I modded in a baby-snatching civ that can fly into my game to complement the larger goblins. They make walls useless, but add a new dimension to combat (sorry). Once I saw a sword-wielding champion stand alone at the top of my citadel in my deserted city of towers, fighting off winged macemen from all sides. But most to be feared are their archers.

So it's summer, and the human caravan arrives, and I send out my champions to guard the known ambush locations. They are arranged in pairs of one male and one female (they are all lovers - I like to think it helps them fight better),  Suddenly, an ambush is revealed over the hills of the far northern mountain, and catches one of my champion swordmasters alone (he arrived at the fort three years ago as a wandering swordsman), and among them are no less than four Skybolts (the name I used for crossbowmen for my flying civ).

My swordsmaster fights them off valiantly, catching the bolts with his shield as he charges and sending the enemy fleeing all over the mountain, only for another ambush of wrestlers to catch him off guard. I notice arrows suddenly flying towards him from above, and move up a z-level to see the source. There I see, hovering like a black cloud, Ranuf Aoretqumi, Elite Skybolt, the enemy Local Leader. In Ranuf's inventory are a robe with the image of the demon that leads his civ rising to power, and a masterwork iron crossbow covered in bone spikes, complete with a wooden relief of its owner.

The last time I had fought off a ranged local leader (a babysnatched human) she slew two of my full-plate champions with precision arrows and caused their poor mother to go insane. Knowing that my swordmaster was surely outmatched, and needing my other warriors to guard key points, I sent over my last three reserves, including the military's High Commander, who was the most senior of the military forces, and had already lost a brother to the enemy hordes. She had seen the deaths of many of my previous champions and commanders and befriended many of them, and over six years had amassed 41 kills. Of all my warriors, she lacks a partner, - her lover was once the High Commander himself, only son of my original expedition leader (who had been punched by a tantruming mechanic, suffered a mangled arm and a miscarriage, and finally went insane), but she killed him in a sparring accident.

But just as my three champions are racing to the rescue of my swordmaster, yet another ambush is revealed four spearmen on the ground, and overhead a second Elite Skybolt. My High Commander's companions are armed with crossbows; they stay to engage the flying archer while my commander hurries on ahead.

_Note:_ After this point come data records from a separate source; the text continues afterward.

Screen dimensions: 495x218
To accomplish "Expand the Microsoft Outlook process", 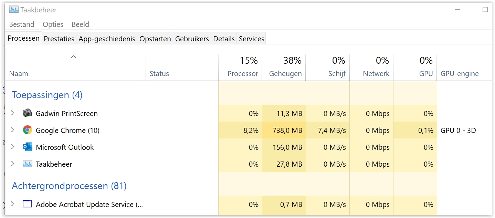I will [x=13, y=147].
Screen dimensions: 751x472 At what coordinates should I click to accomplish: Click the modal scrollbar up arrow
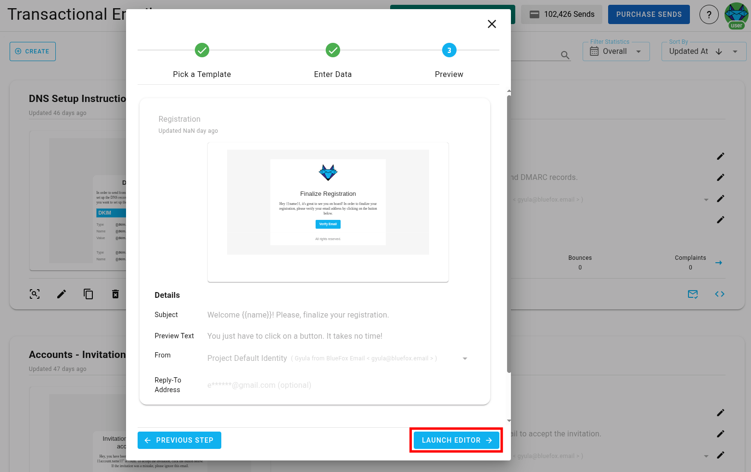point(509,90)
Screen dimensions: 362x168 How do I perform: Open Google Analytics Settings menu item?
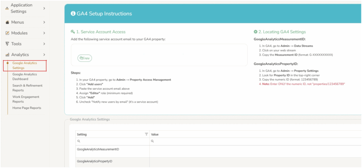24,65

By this time, the swordmaster is exhausted and in bad shape. Both his arms are injured, but worst of all he's taken a bolt to the spine and the lung. He tries to flee, but he's closely followed by the Skybolt and his wrestlers. Just then, the High Commander races up, wielding her hammer, and cuts into the side of the enemy group, killing a guard and a wrestler. The Elite Skybolt grins, and moves to fire - but his quiver is empty! He's used them all up on my swordmaster. Grimly, he shoulders his masterwork weapon, specially crafted for his personal use, and leaves his high perch for the chaos of melee.

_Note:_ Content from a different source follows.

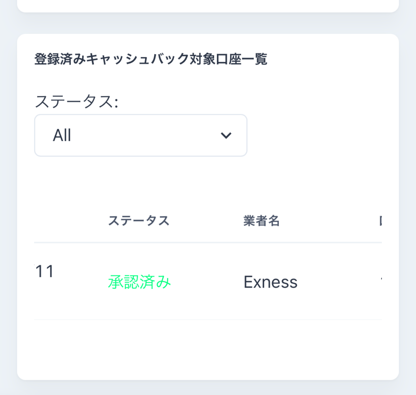
Task: Click the truncated column header at table right edge
Action: click(x=381, y=221)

So now my game is paused at a moment where my High Commander is trapped high up against the wall of the mountain, grappled by a badly injured wrestler while the Elite Skybolt attacks from the flank. They stand on a pile of severed wings, slain enemies, and the corpses of my guard bears. Unfortunately, I now have to go to dinner.
« Last Edit: November 01, 2009, 05:44:25 am by darkflagrance »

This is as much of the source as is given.